[PAGE TEXT Boundary: Start]

I would die for two of my siblings or four of my cousins.

J. B. S. Haldane

There are 'rational' explanations for altuistic behaviour. Whether they are correct or not is another matter altogether.
 
They do seem to be based on speculation, or moonshine, depending how wel you buy into them.

Instinctual compassion?

What if it were just a good idea?


your buddhistic atheistic mystic

cantdog
 
"There are things we should believe simply because they should be true."

Maybe compassion and empathy are just what they look like, in meerkats or any other creature with the capacity to comfort or take comfort in another of its own kind. Maybe being alive isn't the end goal.
 
cantdog said:
All these deplorable, base, venal, grasping, carnal, stupid, shortsighted, crass, ignorant, violent, obtuse, jejune, porcine, asinine, yet glorious and spiritual, artistic, beautiful creatures are me. I cannot divorce myself from them.

Surely, you cannot be including neoconservative Republicans. Sociopaths, maybe. But Cheney?





Here's a twist: differences significant enough to be visible on brain-scans have been found separating populations of "normal" adults from serial killers; of heterosexual and homosexual men; of the same individual before and after being exposed to advertising. The question becomes, are we each programmed by our DNA to respond to certain circumstances in a particular way, beyond our control? When one of us is provoked to violence but chooses against it, is it really a choice? Or are each of us always responding in the only way we are able?

[PAGE TEXT Boundary: End]

## [WHAT IS EXPECTED]
Continue the forum discussion on altruism and compassion from its last post.

[SUPPLIED DATA Boundary: Start]

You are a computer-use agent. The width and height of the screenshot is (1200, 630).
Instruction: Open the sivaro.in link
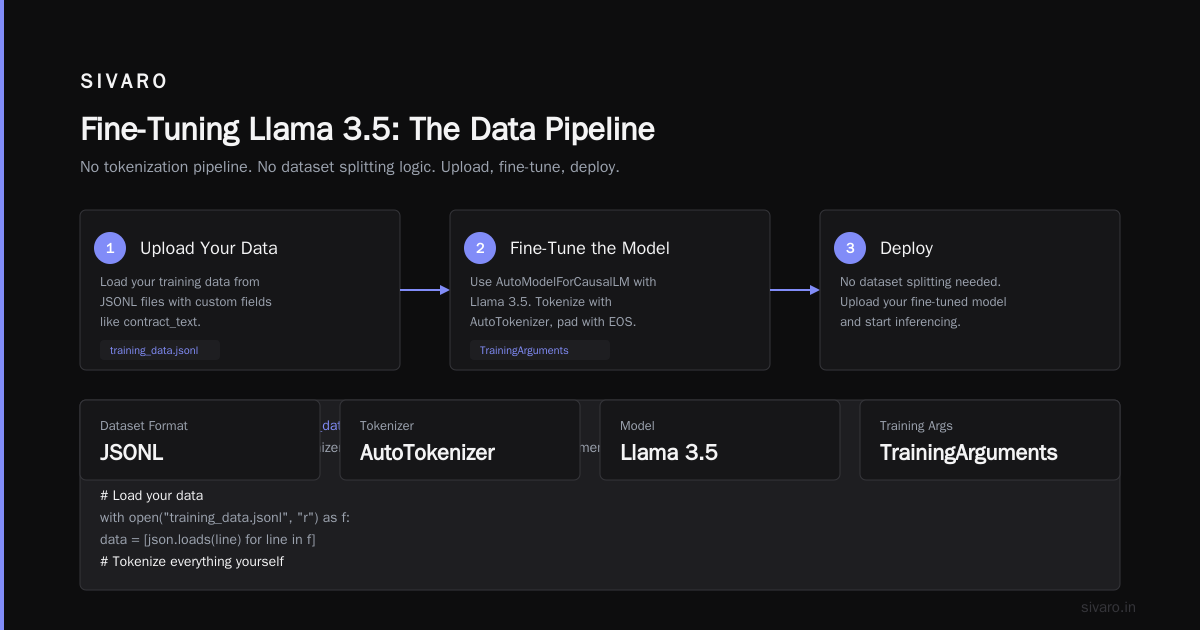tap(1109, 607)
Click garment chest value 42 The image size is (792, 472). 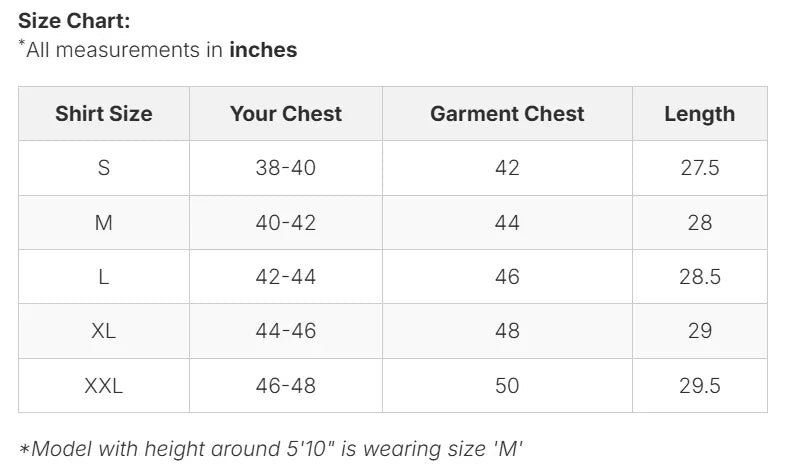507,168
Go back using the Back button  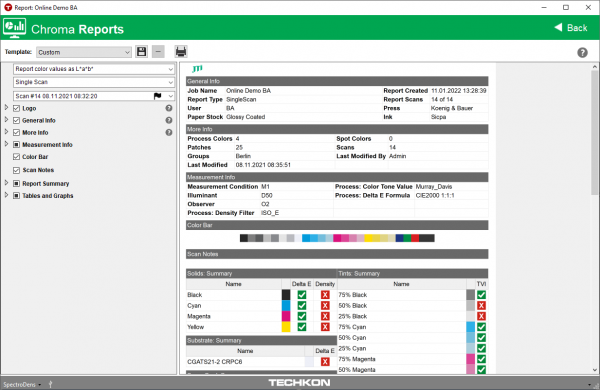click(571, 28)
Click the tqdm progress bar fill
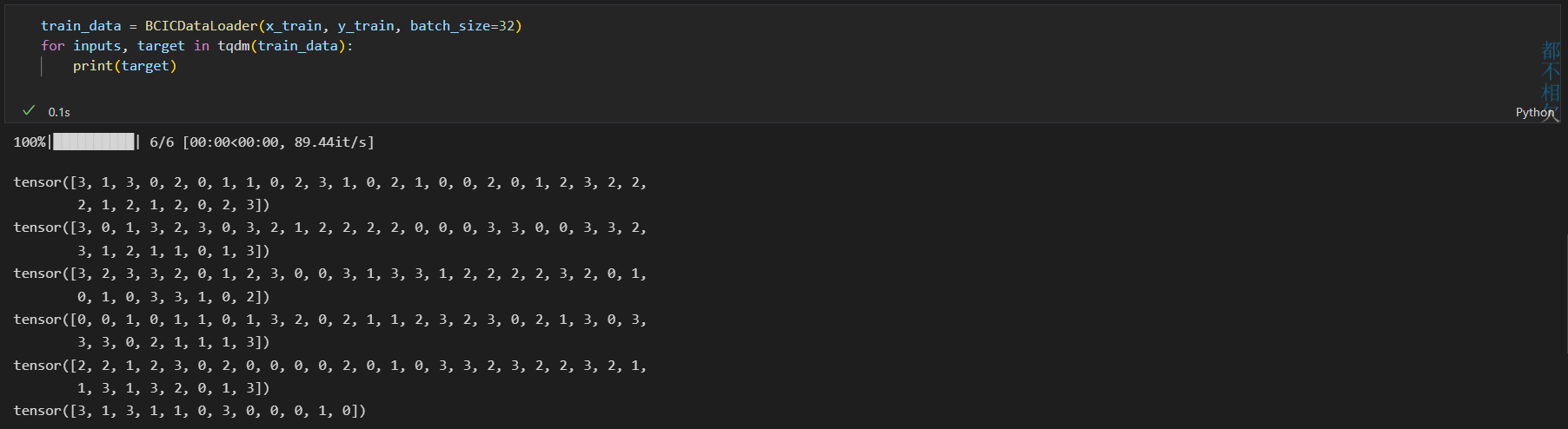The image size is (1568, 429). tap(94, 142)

[SUPPLIED DATA Boundary: End]
[SUPPLIED DATA Boundary: Start]

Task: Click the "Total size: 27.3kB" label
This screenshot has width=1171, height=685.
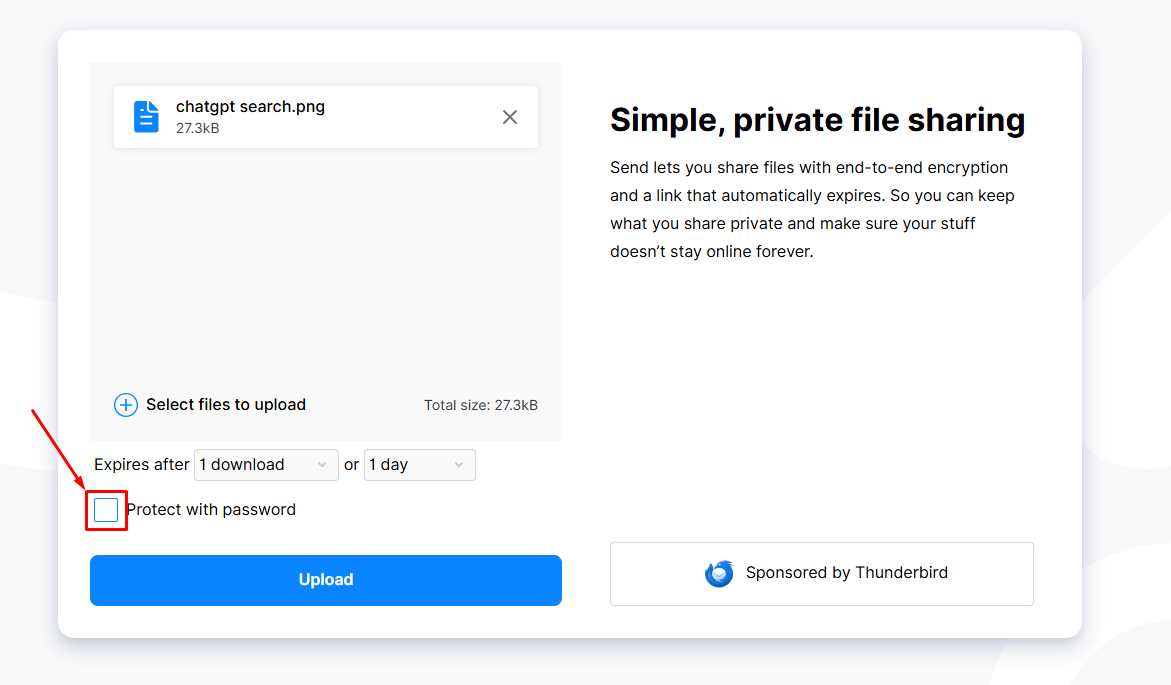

[SUPPLIED DATA Boundary: End]

## [TASK OUTPUT]
The question nobody's answered yet is whether the serial killer's brain was altered by the acts he chose - or whether his actions were caused by the abnormality? Is it possible that choice is an illusion?

I vote "no," as I think most people would. We don't like to think of ourselves as powerless. We can all relate instances of having overcome some awful urge, with the help of a 12-step program or a parent's guidance or our own stubborn will. But maybe we couldn't have responded any other way. Maybe it just felt like a triumph of will.

Ick. I don't like that road. It leads away from the compassion of weasels and down the dark road to Cheneyism

Goodnight, pornsters.
 
This thread reminds me of a half-finished book I've been meaning to finish: The Brighter Side of Human Nature by Alfie Kohn:

"Drawing from hundreds of studies in half a dozen fields, "The Brighter Side of Human Nature" makes a powerful case that caring and generosity are just as natural as selfishness and aggression. This lively refutation of cynical assumptions about our species considers the nature of empathy and the causes of war, why we (incorrectly) explain all behavior in terms of self-interest, and how we can teach children to care."
 
cantdog said:
Luc is particularly existential about this stuff. I rmember that phase. I blushed for the behavior of the house ape, but i could not deny my kinship with him. All these deplorable, base, venal, grasping, carnal, stupid, shortsighted, crass, ignorant, violent, obtuse, jejune, porcine, asinine, yet glorious and spiritual, artistic, beautiful creatures are me. I cannot divorce myself from them.

My response to Luc and the other sad observers of the human is that it is not enough to demonstrate our collective insanity and unworthiness, our common pigheaded ruthless cuntheaded foolishness. You have to love them as well. You have to adopt them all. They are you, in the deepest sense.

Technically I'm a black romantic with occassional pure nihilism. I believe in the big good things and the possibility of any person being sometime a good person, but I also have seen enough to have a Holden Caulfield style outlook on how most people fail and even conspire against these good and altruistic tendencies. I have seen the Earthly reward for a good life and the one for a bad life. I must say the bad life is infinitely better and you get more people at your funeral.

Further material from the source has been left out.